The time elapsed between the first appearance of symptoms to diagnosis in our current case (2 months) is consistent with the literature [20, 21, 122]. The time elapsed of approximately 2 to 3 months from onset of symptoms to the first vision loss, and the second episode of acute loss of vision within 2 weeks of the first episode, is consistent with the known literature [15, 17, 40].

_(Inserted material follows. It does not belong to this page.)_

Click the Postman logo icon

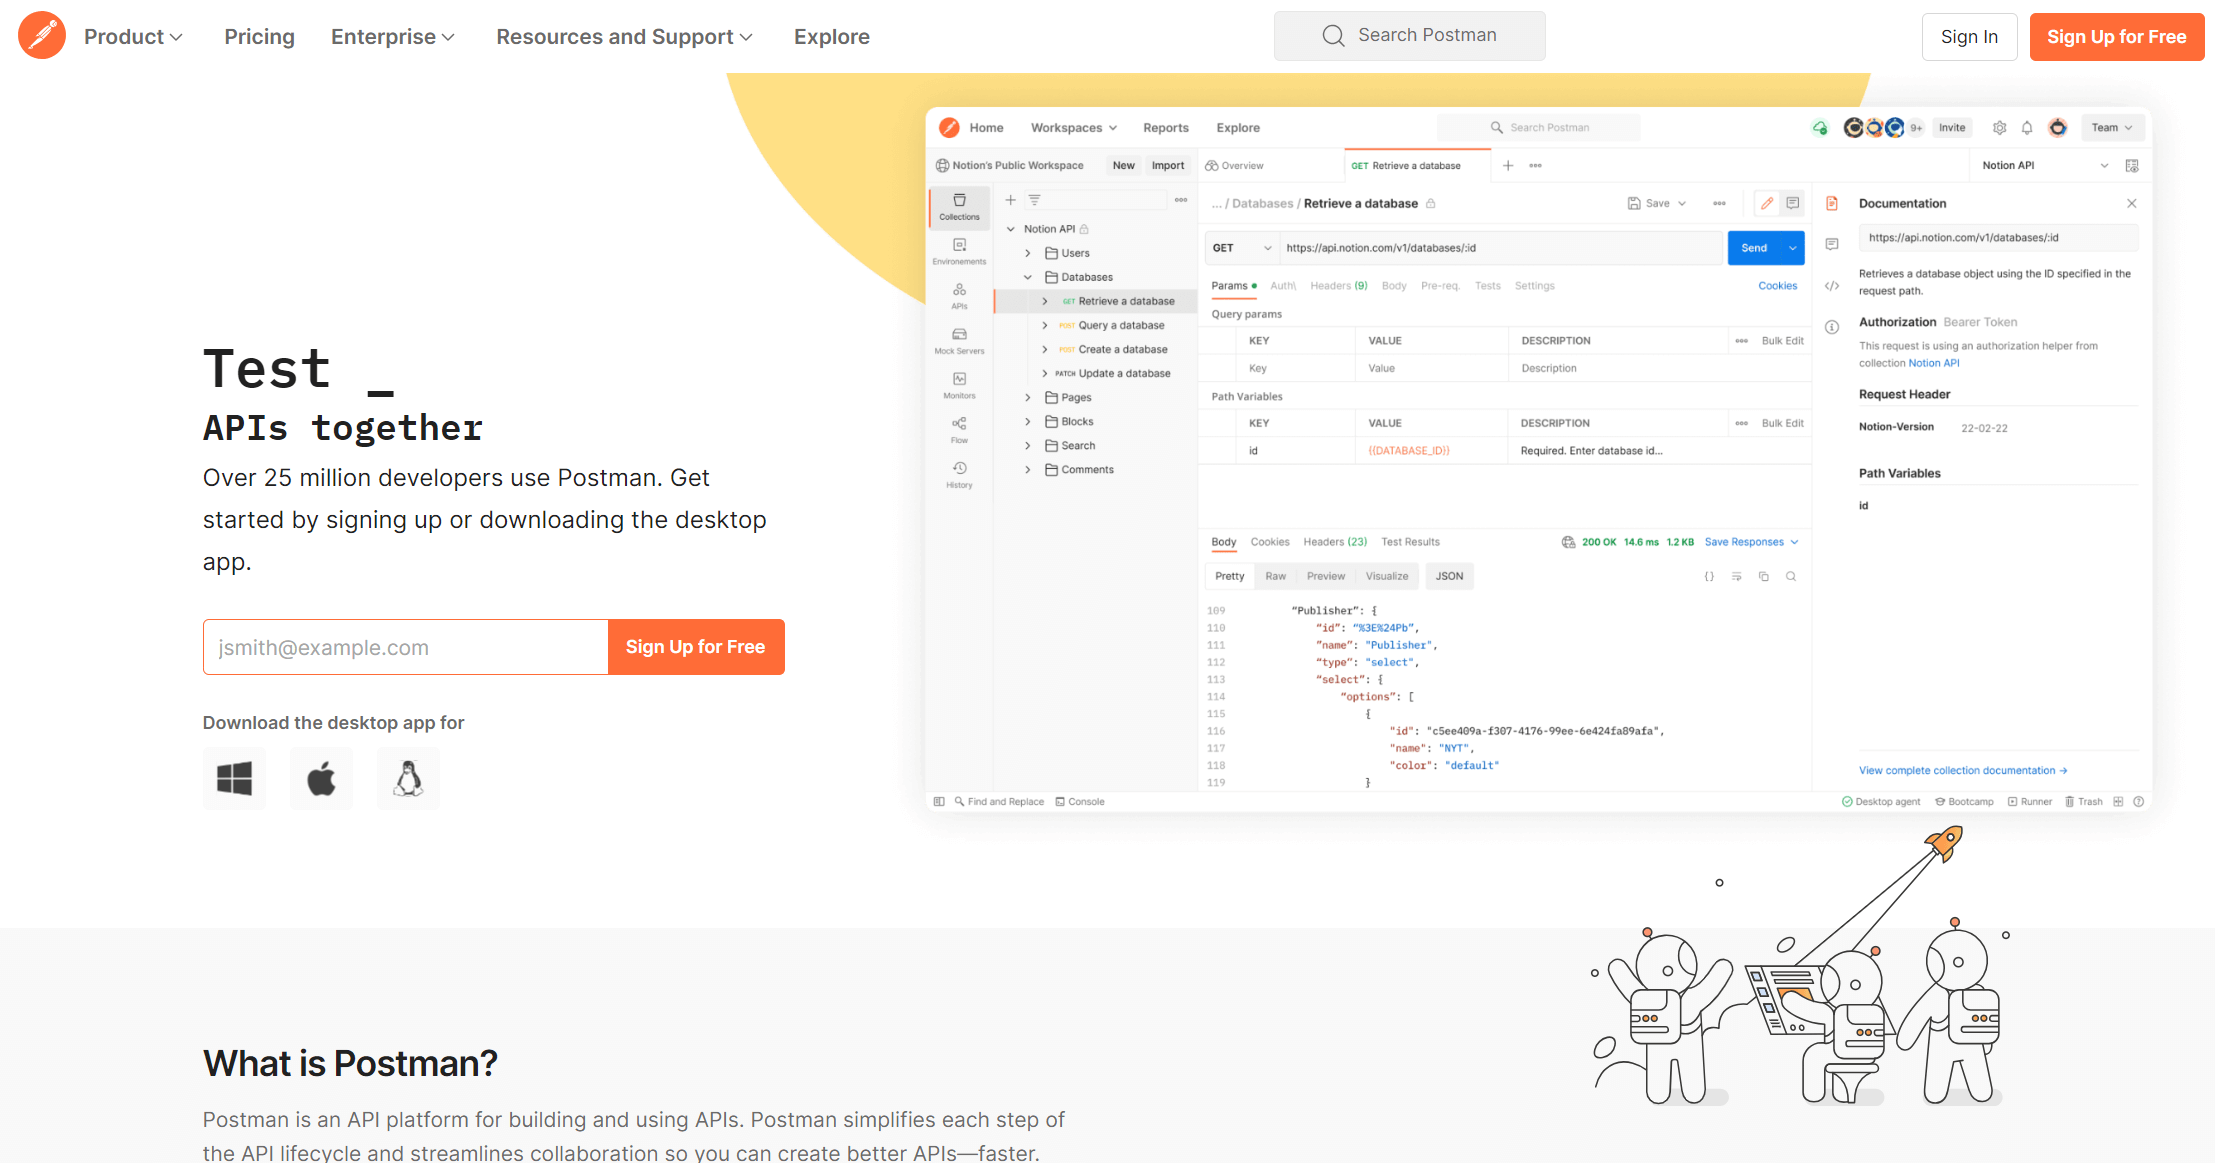(42, 36)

Response to Past Treatment

The response of the patient’s condition to high doses of systemic corticosteroids (non-progression of further vision loss) goes along with the known literature [44, 47, 78].

Aggravating Factors

Jaw claudication and neck pain aggravated with function have been reported [18, 39].

Relieving Factors

The TMJ, ear, and the neck and radiating arm pain relieved by rest have been reported in previous literature [18, 39]. The unrelenting nature of the temporal pain has also been reported [118].

Association with Sleep

Association of GCA with disturbed sleep, reduced quality of sleep, and waking patient from sleep, observed in our current patient is consistent with existing literature [7, 123, 124]. An interesting feature noted by certain authors is the discovery of the loss of vision when patients wake up in the morning, and this has been proposed to be attributed to the sleep-related reduction in the blood pressure and the ensuing optic ischemia [124].

Other Features

The laboratory test features in the patient, of leukocytosis, neutrophilia, thrombocytosis, elevated ESR, and CRP, appear in the known literature [42, 55, 65, 98, 125]. The comorbidity of type II diabetes and symptoms of PMR that appeared in this patient have been previously described [18, 88].

A comparison of the features of the current case with those that appear in the literature is summarized in Table 2.

Table 2 Comparison of the literature with the current case of GCA

Conclusion and Clinical Pearls

GCA is a chronic inflammatory disease characterized by vasculitis of the large and medium arteries. Headache, jaw claudication, and visual symptoms may be few of the earlier presenting symptoms of GCA. To prevent life-altering complications such as permanent blindness, prompt aggressive therapy is necessary once the differential diagnosis of GCA is established. Guidelines such as ACR and EULAR should be adhered in the management of the condition.